--- START ---

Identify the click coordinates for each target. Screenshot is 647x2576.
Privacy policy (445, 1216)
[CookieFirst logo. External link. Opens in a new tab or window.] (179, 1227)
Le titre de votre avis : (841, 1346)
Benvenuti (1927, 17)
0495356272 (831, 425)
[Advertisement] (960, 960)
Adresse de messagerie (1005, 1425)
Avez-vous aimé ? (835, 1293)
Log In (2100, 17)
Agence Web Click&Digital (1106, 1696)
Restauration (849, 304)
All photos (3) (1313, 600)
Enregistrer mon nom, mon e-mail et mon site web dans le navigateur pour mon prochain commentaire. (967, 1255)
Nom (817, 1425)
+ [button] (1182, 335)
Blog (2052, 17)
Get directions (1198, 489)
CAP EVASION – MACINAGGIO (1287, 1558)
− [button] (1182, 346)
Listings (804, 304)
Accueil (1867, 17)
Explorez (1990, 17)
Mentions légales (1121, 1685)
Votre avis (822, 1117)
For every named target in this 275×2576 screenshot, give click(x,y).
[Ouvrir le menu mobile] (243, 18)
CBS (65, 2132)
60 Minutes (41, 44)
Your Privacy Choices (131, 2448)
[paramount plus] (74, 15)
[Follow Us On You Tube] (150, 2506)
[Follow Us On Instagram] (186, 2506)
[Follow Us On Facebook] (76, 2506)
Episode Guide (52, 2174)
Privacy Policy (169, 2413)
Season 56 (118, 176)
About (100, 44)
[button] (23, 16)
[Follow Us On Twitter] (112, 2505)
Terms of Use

--- END ---

→ Try it: Whenever the word "target" appears in a line of the listing, report that line.

→ Exercise solution:
Identify the click coordinates for each target. Screenshot is 647x2576.
For every named target in this 275×2576 screenshot, give click(x,y).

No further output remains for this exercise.